10

3.8K 386 18
                                    

Ava Argani

Mataku masih terpaku pada jam beker tua yang terletak di atas nakas, detak jarumnya mengisi keheningan malam dan membuatku serasa ikut menghitung setiap detik yang berlalu. Namun usaha menghitung detik ini tidak mempan membuai mataku, mungkin aku harus kembali pada kebudayaan sebagian besar orang yaitu menghitung domba agar mampu tertidur. Tapi jurus yang lebih tepat seharusnya adalah menyingkirkan segala bentuk bayangan Rama dari benakku. Ya, aku akui aku menyukai laki-laki itu. Sejak kapan? Sejak...entahlah aku tidak bisa memastikan. Aku tahu dia punya seseorang di Jakarta, seseorang yang tidak pernah kutahu namanya. Seseorang yang kadang membuatnya tersenyum tapi akhir-akhir ini lebih banyak membuat ia termenung.

Aku mencoba memejamkan mata dan mengubah posisi tidurku menghadap tembok namun bayangan Rama dan segala perlakuannya padaku semakin membuat aku sulit larut dalam mimpi. Aku memang tidak menganggapnya memperlakukanku jauh lebih istimewa dibanding ia memperlakukan teman-temanku yang lain, hanya saja perasaanku selalu mengatakan bahwa Rama akan selalu mencari kesempatan untuk bersama denganku.

"Jangan biarkan perasaan suka itu terus tumbuh, Va." Aku menggumam sendiri dengan mata yang terus terpejam dan berkali-kali meyakinkan bahwa rasa ini hanya sementara, hanya imbas dari sebuah kenangan lama. Rama pun akan kembali ke Jakarta dalam dua minggu ini jadi aku rasa aku akan mampu mengendalikan perasaanku yang pastinya akan dengan mudah terkikis setelah ia tidak ada lagi dalam jarak pandangku.

Aku bangun dengan kepala cukup berat dan sedikit terlonjak saat melihat jam sudah menunjuk pukul 7 pagi. Aku berlari ke kamar mandi secepat kilat dan menyiapkan diri dengan sedikit tergesa. Setelah dekat dengan Rama aku memang rajin masuk lebih pagi untuk bisa menemaninya melakukan visit ke bangsal dan diam-diam mengagumi interaksi manisnya dengan pasien-pasien kecilnya.

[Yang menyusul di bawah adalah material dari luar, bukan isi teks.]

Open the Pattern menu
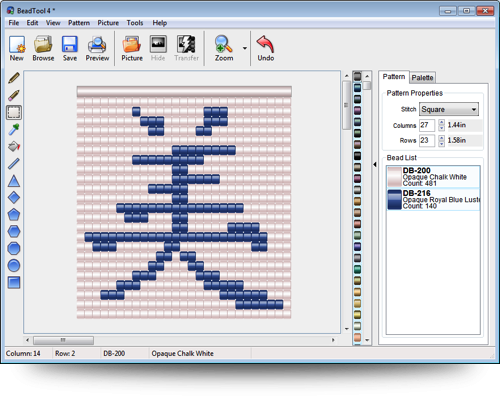Image resolution: width=500 pixels, height=399 pixels. click(79, 23)
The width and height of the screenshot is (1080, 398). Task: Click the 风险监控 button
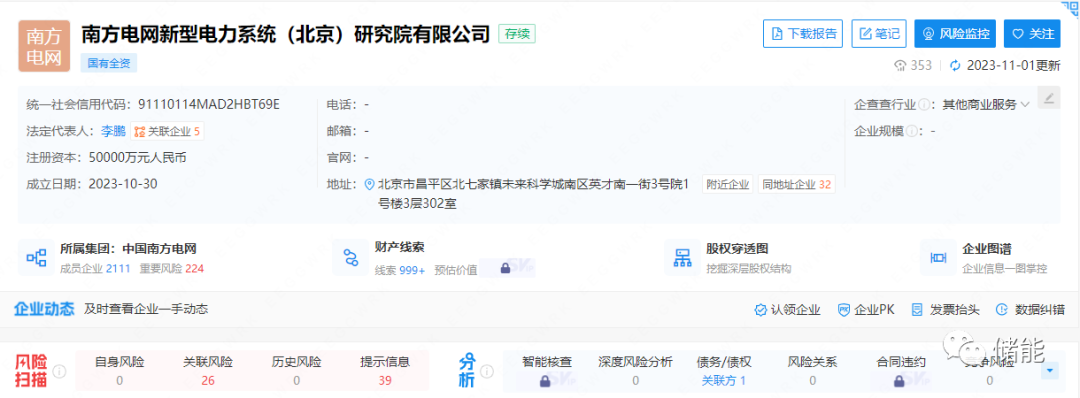[x=955, y=33]
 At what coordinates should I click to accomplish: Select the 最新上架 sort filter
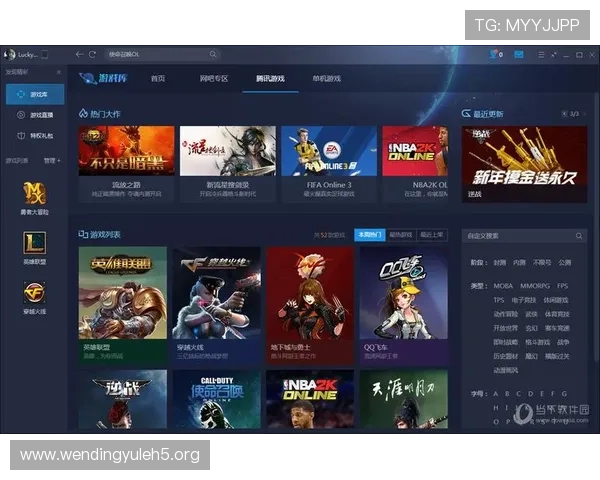point(432,234)
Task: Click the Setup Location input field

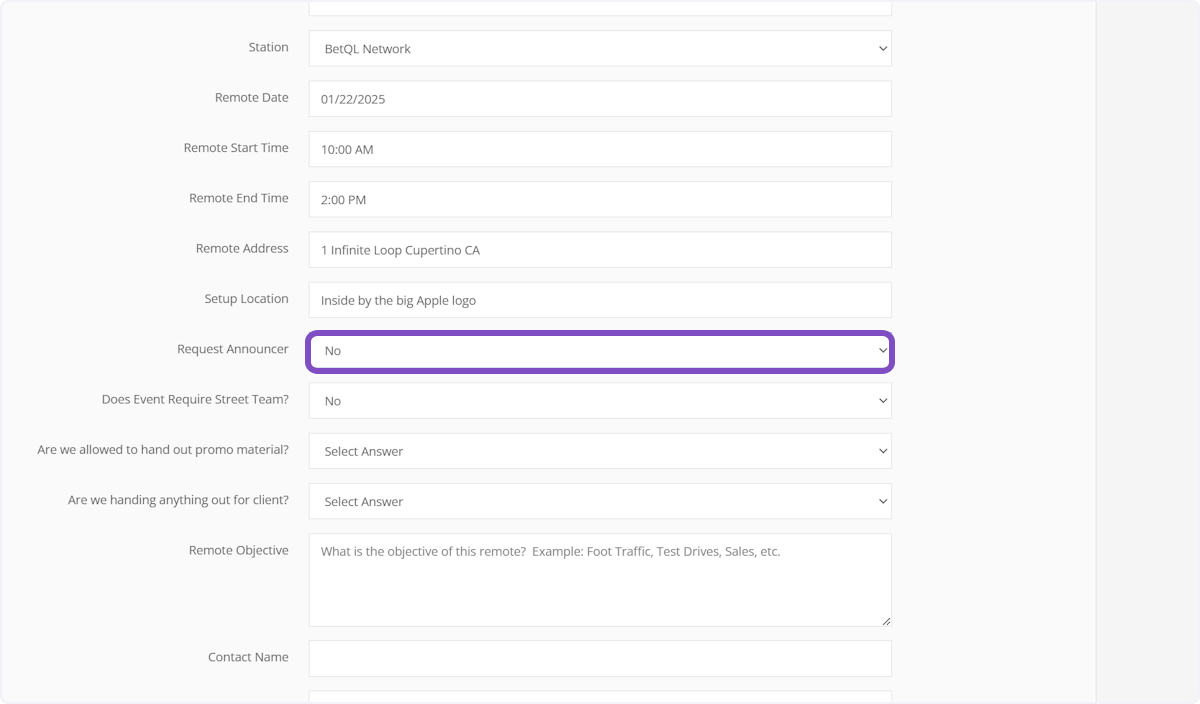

"Kamu ikut ya nanti ke Kelimutu." Rama berkata saat kami keluar dari bangsal anak.

"Kapan dok?"

"Jumat nanti. Aku harus kesana sebelum balik Jakarta." Dia tersenyum kecil kearahku dan langsung membuat aku berpikir sejenak. "Aku tahu minggu ini kamu yang dapat jatah libur. Makanya aku menyesuaikan." Sambungnya lagi dan membuatku terpana sejenak. Oke aku akan jelaskan di sini, di Rumah Sakit ini ada empat dokter internship dengan pembagian jatah libur mingguan 1-3, yang artinya tiap minggu satu orang bisa mengambil libur sedang yang tiganya tetap bertugas. Sejak kepulanganku ke Jakarta kemarin aku belum mengambil jatah liburku mengingat sepanjang minggu itu salah satu dari tiga temanku tidak mengambil jatah liburnya. Aku sendiri bahkan belum berembuk dengan mereka kapan aku bisa kembali mendapat jatah libur setelah cutiku kemarin. Dan entah kenapa Rama justru lebih dulu tahu dibanding aku mengenai hal ini.

"Temani aku ya. Kamu sudah pernah ke sana kan?"

Aku mengangguk. Dulu saat memutuskan untuk melakukan internship di Flores, salah satu tujuanku adalah bisa menikmati keindahan alam pulau ini secara gratis dan salah satunya adalah berkunjung ke danau Kelimutu. Itu yang aku dan tiga temanku lakukan pertama kali sejak kami menginjakkan kaki di Ende, kami mencuri waktu di akhir pekan di saat masa orientasi, masa kami masih mempelajari seluk beluk Rumah Sakit, alur-alurnya dan SOP.

"So?"

Entahlah aku masih belum bisa mengeluarkan sepatah kata, bahkan untuk menjawab 'ya' atas ajakan ini meskipun segenap inchi tubuhku seperti sedang berseru kegirangan. Pergi hanya berdua dengannya?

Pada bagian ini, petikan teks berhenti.